Our organic guy says that fixing the conditions to favor the St. Aug & not the sedges & buttonweed will get them under control. I would like to hear your opinions - especially if anyone has experience actually getting rid of these horrible lawn pests.

Is it possible to get rid of these without having to dig up the sod to get to those underground runners (which probably won't happen because we don't really have the time for that kind of intense labor)?

Comments (2)

  • dchall_san_antonio
    15 years ago

    My neighbor has that stuff growing on his side of my driveway. I thought it was a weird nutgrass but after looking at the pictures on Wikipedia, it is definitely kyllinga. That area has been dug up several times since we lived there, so who knows where that soil came from. I used to maintain that as St Augustine and the weeds were not evident. I might have to try that again. I don't have problems with nutgrass like others in the area. I believe my success is due to infrequent watering. Nutgrass, also a sedge, likes to live in wetlands. You might not have as much control over the moisture in Houston, but I can go for weeks without watering because I water so deeply.

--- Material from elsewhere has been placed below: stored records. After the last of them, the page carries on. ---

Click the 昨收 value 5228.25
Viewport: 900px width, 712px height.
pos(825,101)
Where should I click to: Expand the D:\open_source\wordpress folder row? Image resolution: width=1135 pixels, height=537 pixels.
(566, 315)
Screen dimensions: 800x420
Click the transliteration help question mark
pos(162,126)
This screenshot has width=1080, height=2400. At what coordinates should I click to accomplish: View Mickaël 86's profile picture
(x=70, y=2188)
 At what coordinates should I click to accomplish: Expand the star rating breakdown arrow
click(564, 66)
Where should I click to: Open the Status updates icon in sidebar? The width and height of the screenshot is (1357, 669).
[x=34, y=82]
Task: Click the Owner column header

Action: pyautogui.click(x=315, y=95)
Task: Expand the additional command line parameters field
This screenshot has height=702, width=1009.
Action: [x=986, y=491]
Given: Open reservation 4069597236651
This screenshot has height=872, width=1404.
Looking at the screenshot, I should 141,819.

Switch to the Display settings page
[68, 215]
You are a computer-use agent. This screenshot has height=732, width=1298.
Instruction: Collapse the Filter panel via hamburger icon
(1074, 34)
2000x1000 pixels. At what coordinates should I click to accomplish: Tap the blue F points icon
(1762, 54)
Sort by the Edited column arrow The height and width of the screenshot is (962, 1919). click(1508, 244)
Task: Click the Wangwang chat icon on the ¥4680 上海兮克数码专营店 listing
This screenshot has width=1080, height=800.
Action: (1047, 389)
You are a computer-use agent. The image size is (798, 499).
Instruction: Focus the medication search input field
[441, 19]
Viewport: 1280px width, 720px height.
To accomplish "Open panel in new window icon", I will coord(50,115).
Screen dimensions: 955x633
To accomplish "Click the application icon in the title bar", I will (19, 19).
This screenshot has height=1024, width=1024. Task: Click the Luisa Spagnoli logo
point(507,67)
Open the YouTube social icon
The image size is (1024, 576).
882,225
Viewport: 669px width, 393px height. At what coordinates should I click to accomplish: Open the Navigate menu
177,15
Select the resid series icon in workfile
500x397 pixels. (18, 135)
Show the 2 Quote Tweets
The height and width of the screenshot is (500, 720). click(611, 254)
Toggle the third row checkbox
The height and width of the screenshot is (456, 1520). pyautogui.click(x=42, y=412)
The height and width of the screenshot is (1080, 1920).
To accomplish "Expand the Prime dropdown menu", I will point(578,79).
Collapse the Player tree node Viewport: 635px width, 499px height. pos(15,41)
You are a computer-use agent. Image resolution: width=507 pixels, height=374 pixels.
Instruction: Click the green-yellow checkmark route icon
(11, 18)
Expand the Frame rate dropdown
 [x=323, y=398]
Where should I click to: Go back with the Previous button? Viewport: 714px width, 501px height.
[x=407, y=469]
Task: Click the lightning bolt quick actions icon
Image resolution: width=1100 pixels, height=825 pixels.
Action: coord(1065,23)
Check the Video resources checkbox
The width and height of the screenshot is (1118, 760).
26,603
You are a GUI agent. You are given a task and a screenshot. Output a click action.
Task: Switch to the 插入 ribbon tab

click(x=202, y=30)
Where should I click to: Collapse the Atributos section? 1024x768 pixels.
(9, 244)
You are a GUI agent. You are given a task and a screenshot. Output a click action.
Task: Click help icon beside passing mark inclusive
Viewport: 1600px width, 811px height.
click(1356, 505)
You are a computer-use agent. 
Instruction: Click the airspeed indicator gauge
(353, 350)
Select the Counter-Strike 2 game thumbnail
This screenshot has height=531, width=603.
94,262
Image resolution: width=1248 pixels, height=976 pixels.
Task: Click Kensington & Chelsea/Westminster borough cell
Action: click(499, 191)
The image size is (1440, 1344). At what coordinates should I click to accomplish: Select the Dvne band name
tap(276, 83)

    The other stuff looks serious as a weed that will choke out St Aug as fast as it can spread. Have you tried spraying it with strong vinegar on a hot, sunny day? I would start with that. Call around to garden stores and ask about 20% vinegar. The danger of using such strong vinegar is inhaling it or splashing it into your eyes. Inhaling it is not that much of a problem because it smells so very strong. Splashing it in your eyes will cause blindness for at least a few months. If that fails to kill the weed, get ready to lie around in the grass pulling it out. You'll probably have to get the roots. If you use vinegar, any overspray will kill the St Aug, too, but if you kill all the weed, you can let the grass grow in at your leisure.

  • gracedunderpressure
    Original Author
    15 years ago

    Standing water is definitely an issue here. We are living in an area that was used for rice paddies not all that long ago - the gumbo is about as bad as that stuff can get. Then we had the builder's lousy dirt thrown on top of it (too lifeless to call it soil).

    The sedges love this area, but hopefully, at least once we start eliminating the soil compaction they can't hold on as tightly when we try to get them out.

    However, for the buttonweed, I've already told DH to brace himself for digging cuz I don't see any way around it. I desperately want to hear that I am wrong, but it spreads by underground pieces that break off very easily, as well as by seed & by the plant segments - it's as if it was made expressly to do nothing but multiply. I believe it must have escaped from hell rather than Virginia!

    If you dig it up as soon as it shows up, it's not so bad, but once it establishes its roots underground - you have a serious battle on your hands. As we do since it took us over a year to get around to ID'ing it. :-P

    Anyway, thanks for the feedback - I have some other unwanted volunteers in our landscaping beds that the vinegar would probably work on so I will have to find some of that stuff!